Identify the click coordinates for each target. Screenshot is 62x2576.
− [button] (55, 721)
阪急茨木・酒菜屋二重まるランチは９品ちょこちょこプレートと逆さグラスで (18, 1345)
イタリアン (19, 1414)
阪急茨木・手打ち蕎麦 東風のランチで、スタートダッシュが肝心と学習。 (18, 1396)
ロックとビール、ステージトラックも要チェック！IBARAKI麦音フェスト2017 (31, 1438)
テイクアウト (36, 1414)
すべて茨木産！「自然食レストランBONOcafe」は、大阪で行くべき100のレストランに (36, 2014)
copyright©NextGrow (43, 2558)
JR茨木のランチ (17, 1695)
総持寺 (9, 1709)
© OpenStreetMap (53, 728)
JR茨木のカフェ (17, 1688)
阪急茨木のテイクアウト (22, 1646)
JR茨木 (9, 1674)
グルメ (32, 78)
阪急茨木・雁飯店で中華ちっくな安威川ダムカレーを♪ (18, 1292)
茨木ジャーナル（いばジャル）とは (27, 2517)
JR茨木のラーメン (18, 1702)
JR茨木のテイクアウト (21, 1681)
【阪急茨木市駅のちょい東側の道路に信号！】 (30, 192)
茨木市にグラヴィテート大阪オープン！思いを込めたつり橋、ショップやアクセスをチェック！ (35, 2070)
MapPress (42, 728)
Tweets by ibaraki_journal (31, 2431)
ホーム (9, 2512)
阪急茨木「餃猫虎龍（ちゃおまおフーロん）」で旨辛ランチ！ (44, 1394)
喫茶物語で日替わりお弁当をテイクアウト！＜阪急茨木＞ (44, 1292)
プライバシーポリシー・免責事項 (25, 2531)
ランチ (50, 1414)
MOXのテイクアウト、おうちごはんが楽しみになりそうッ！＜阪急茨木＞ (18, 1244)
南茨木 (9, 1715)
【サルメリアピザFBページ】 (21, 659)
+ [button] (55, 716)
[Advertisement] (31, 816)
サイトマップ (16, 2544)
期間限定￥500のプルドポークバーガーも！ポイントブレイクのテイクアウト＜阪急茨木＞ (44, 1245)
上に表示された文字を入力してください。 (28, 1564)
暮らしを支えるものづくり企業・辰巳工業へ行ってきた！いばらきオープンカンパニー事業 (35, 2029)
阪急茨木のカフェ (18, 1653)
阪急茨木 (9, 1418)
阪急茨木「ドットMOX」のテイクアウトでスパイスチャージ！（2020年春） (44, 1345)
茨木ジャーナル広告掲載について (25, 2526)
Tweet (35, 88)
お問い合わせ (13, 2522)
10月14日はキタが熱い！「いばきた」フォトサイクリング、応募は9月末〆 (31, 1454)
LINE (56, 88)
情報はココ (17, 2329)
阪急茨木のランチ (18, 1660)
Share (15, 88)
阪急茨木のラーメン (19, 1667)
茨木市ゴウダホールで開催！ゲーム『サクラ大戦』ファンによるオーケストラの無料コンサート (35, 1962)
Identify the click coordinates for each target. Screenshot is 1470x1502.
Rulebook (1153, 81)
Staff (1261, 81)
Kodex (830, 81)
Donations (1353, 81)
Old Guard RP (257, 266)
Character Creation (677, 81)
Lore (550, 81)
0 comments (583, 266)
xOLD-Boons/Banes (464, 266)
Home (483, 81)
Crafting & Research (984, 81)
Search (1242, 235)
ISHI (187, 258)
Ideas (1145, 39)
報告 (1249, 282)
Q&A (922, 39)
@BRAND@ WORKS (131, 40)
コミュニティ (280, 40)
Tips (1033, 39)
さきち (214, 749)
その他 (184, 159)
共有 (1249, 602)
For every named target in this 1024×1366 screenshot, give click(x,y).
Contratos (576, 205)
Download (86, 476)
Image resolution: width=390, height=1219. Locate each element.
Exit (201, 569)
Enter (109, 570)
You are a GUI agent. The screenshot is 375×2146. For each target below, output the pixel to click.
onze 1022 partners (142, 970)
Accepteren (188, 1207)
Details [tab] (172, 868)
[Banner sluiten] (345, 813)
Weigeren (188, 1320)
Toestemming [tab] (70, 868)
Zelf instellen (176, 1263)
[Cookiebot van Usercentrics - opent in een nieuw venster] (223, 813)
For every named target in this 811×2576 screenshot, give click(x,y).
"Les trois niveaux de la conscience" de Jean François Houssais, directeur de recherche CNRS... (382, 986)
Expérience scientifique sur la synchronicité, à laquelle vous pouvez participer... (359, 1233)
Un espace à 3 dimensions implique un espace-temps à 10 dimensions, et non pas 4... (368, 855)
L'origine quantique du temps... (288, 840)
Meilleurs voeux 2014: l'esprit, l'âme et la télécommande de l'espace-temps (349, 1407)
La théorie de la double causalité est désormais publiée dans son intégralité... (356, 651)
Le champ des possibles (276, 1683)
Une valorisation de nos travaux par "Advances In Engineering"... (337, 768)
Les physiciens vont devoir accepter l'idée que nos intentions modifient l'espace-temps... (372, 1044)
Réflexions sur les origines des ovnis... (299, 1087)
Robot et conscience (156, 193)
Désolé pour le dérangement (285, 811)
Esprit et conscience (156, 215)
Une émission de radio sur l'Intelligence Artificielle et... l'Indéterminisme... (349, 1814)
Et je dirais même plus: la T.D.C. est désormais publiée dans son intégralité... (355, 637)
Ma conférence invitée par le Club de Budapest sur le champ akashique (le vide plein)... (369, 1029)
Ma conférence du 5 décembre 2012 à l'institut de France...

> **Assignment**:
Every line of the listing is to be returned exactly as given.

> **Exercise output**:
Identify the click coordinates for each target. Screenshot is 62x2576.
− [button] (55, 721)
阪急茨木・酒菜屋二重まるランチは９品ちょこちょこプレートと逆さグラスで (18, 1345)
イタリアン (19, 1414)
阪急茨木・手打ち蕎麦 東風のランチで、スタートダッシュが肝心と学習。 (18, 1396)
ロックとビール、ステージトラックも要チェック！IBARAKI麦音フェスト2017 (31, 1438)
テイクアウト (36, 1414)
すべて茨木産！「自然食レストランBONOcafe」は、大阪で行くべき100のレストランに (36, 2014)
copyright©NextGrow (43, 2558)
JR茨木のランチ (17, 1695)
総持寺 (9, 1709)
© OpenStreetMap (53, 728)
JR茨木のカフェ (17, 1688)
阪急茨木のテイクアウト (22, 1646)
JR茨木 (9, 1674)
グルメ (32, 78)
阪急茨木・雁飯店で中華ちっくな安威川ダムカレーを♪ (18, 1292)
茨木ジャーナル（いばジャル）とは (27, 2517)
JR茨木のラーメン (18, 1702)
JR茨木のテイクアウト (21, 1681)
【阪急茨木市駅のちょい東側の道路に信号！】 (30, 192)
茨木市にグラヴィテート大阪オープン！思いを込めたつり橋、ショップやアクセスをチェック！ (35, 2070)
MapPress (42, 728)
Tweets by ibaraki_journal (31, 2431)
ホーム (9, 2512)
阪急茨木「餃猫虎龍（ちゃおまおフーロん）」で旨辛ランチ！ (44, 1394)
喫茶物語で日替わりお弁当をテイクアウト！＜阪急茨木＞ (44, 1292)
プライバシーポリシー・免責事項 (25, 2531)
ランチ (50, 1414)
MOXのテイクアウト、おうちごはんが楽しみになりそうッ！＜阪急茨木＞ (18, 1244)
南茨木 (9, 1715)
【サルメリアピザFBページ】 (21, 659)
+ [button] (55, 716)
[Advertisement] (31, 816)
サイトマップ (16, 2544)
期間限定￥500のプルドポークバーガーも！ポイントブレイクのテイクアウト＜阪急茨木＞ (44, 1245)
上に表示された文字を入力してください。 (28, 1564)
暮らしを支えるものづくり企業・辰巳工業へ行ってきた！いばらきオープンカンパニー事業 (35, 2029)
阪急茨木のカフェ (18, 1653)
阪急茨木 (9, 1418)
阪急茨木「ドットMOX」のテイクアウトでスパイスチャージ！（2020年春） (44, 1345)
茨木ジャーナル広告掲載について (25, 2526)
Tweet (35, 88)
お問い合わせ (13, 2522)
10月14日はキタが熱い！「いばきた」フォトサイクリング、応募は9月末〆 (31, 1454)
LINE (56, 88)
情報はココ (17, 2329)
阪急茨木のランチ (18, 1660)
Share (15, 88)
阪急茨木のラーメン (19, 1667)
茨木市ゴウダホールで開催！ゲーム『サクラ大戦』ファンによるオーケストラの無料コンサート (35, 1962)
Identify the click coordinates for each target. Screenshot is 1470x1502.
Rulebook (1153, 81)
Staff (1261, 81)
Kodex (830, 81)
Donations (1353, 81)
Old Guard RP (257, 266)
Character Creation (677, 81)
Lore (550, 81)
0 comments (583, 266)
xOLD-Boons/Banes (464, 266)
Home (483, 81)
Crafting & Research (984, 81)
Search (1242, 235)
ISHI (187, 258)
Ideas (1145, 39)
報告 (1249, 282)
Q&A (922, 39)
@BRAND@ WORKS (131, 40)
コミュニティ (280, 40)
Tips (1033, 39)
さきち (214, 749)
その他 (184, 159)
共有 (1249, 602)
For every named target in this 1024×1366 screenshot, give click(x,y).
Contratos (576, 205)
Download (86, 476)
Image resolution: width=390, height=1219. Locate each element.
Exit (201, 569)
Enter (109, 570)
You are a GUI agent. The screenshot is 375×2146. For each target below, output the pixel to click.
onze 1022 partners (142, 970)
Accepteren (188, 1207)
Details [tab] (172, 868)
[Banner sluiten] (345, 813)
Weigeren (188, 1320)
Toestemming [tab] (70, 868)
Zelf instellen (176, 1263)
[Cookiebot van Usercentrics - opent in een nieuw venster] (223, 813)
For every named target in this 811×2576 screenshot, give click(x,y).
"Les trois niveaux de la conscience" de Jean François Houssais, directeur de recherche CNRS... (382, 986)
Expérience scientifique sur la synchronicité, à laquelle vous pouvez participer... (359, 1233)
Un espace à 3 dimensions implique un espace-temps à 10 dimensions, et non pas 4... (368, 855)
L'origine quantique du temps... (288, 840)
Meilleurs voeux 2014: l'esprit, l'âme et la télécommande de l'espace-temps (349, 1407)
La théorie de la double causalité est désormais publiée dans son intégralité... (356, 651)
Le champ des possibles (276, 1683)
Une valorisation de nos travaux par "Advances In Engineering"... (337, 768)
Les physiciens vont devoir accepter l'idée que nos intentions modifient l'espace-temps... (372, 1044)
Réflexions sur les origines des ovnis... (299, 1087)
Robot et conscience (156, 193)
Désolé pour le dérangement (285, 811)
Esprit et conscience (156, 215)
Une émission de radio sur l'Intelligence Artificielle et... l'Indéterminisme... (349, 1814)
Et je dirais même plus: la T.D.C. est désormais publiée dans son intégralité... (355, 637)
Ma conférence invitée par le Club de Budapest sur le champ akashique (le vide plein)... (369, 1029)
Ma conférence du 5 décembre 2012 à l'institut de France...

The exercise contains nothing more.